How to do a 'for' loop in tables for a PostgreSQL function in C

Question

How to do a 'for' loop in tables for a PostgreSQL function in C

260 Views Asked by Matheus Farias At 14 August 2023 at 19:18

I was thinking of developing a function for AGE that returns a graph's adjacency matrix. An adjacency matrix stores the number of edges between two nodes. The complexity to check if an edge exists within an adjacency matrix is O(1), while the space complexity is O(v^2) with v = number of vertices.
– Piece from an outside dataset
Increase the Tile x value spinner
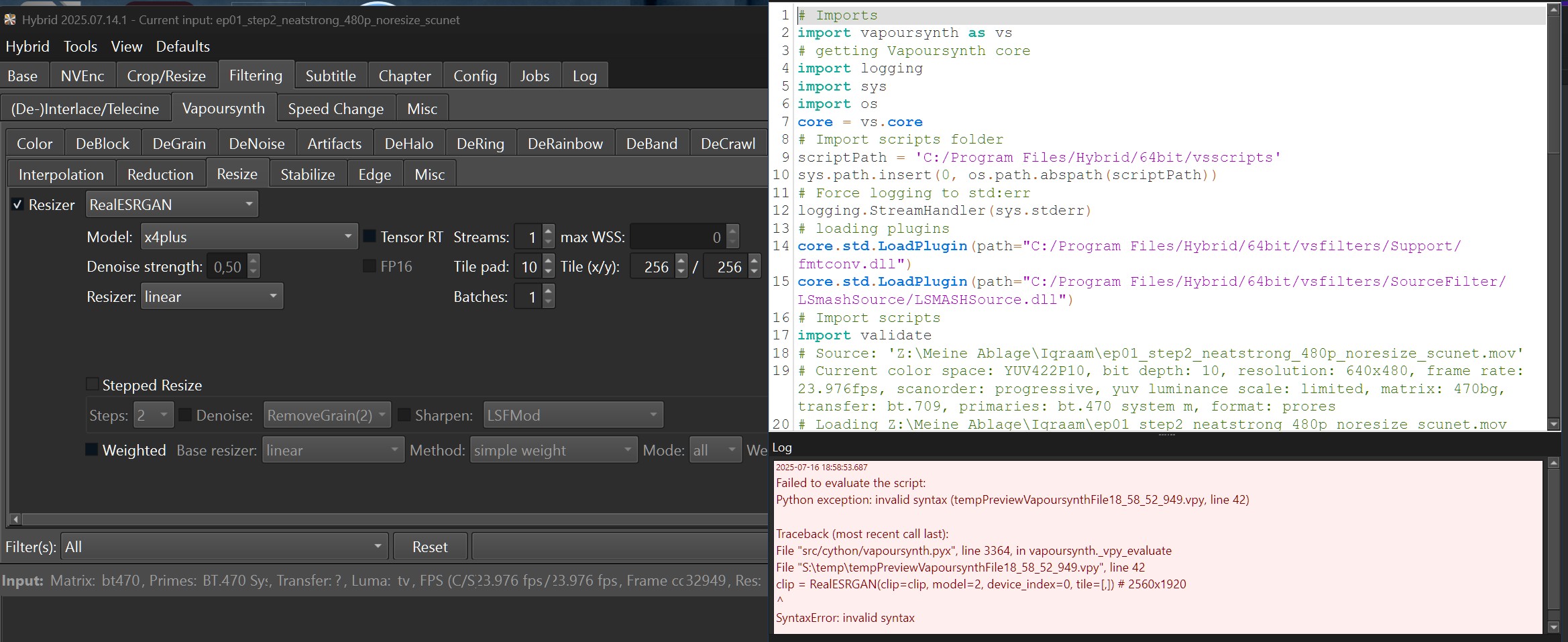Screen dimensions: 1568x642 coord(681,262)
AGE stores the vertices of each graph in graph_name._ag_label_vertex, while the edges are stored in graph_name._ag_label_edge.
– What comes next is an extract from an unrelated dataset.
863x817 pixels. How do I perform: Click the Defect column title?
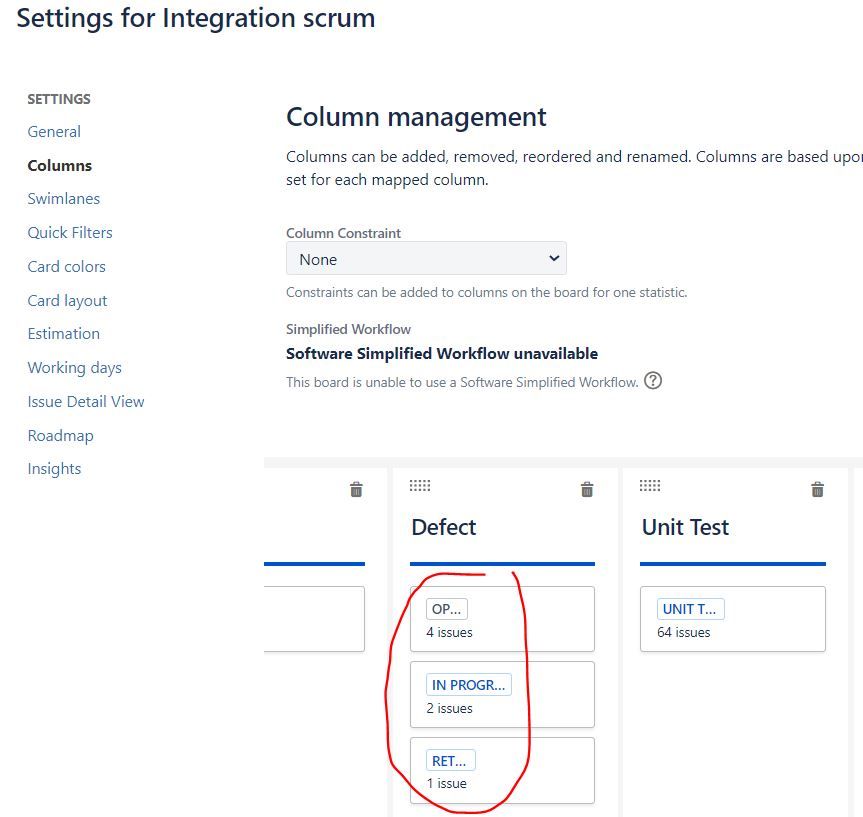[x=444, y=527]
The vertex table contains two columns: id and properties. The id column is of integer type, while the properties column is a JSON like format. The edge table contains the id of the edge, the id of the vertex which it comes from, the id of the vertex that it goes to, and the edge's properties.

Example:

SELECT * FROM "graph_name"."Vertex";
       id         | properties
------------------+-------------
 844424930131971  | {}
 1407374883553281 | {}


SELECT * FROM "graph_name"."Edges";
        id        |    start_id     |      end_id      | properties
------------------+-----------------+------------------+------------
 1125899906842625 | 844424930131971 | 1407374883553281 | {}
(1 row)

I was thinking on traversing the vertex column first, so that it is possible to store the vertices ids initially:

[0, 1, 2, 3]
[1, 0, 0, 0]
[2, 0, 0, 0]
[3, 0, 0, 0]

After that, loop through the edges table and store 1 if the edge between two nodes exists (if there are multiple edges between a pair of nodes, add 1 to the already set value for each edge). But I don't know exactly how to do this in C for a PostgreSQL function. Which function should I call to traverse the tables and get the values from the id column?

I thought of using SPI twice, first for the vertices and the second time for the edges, but I don't know if this is the best approach.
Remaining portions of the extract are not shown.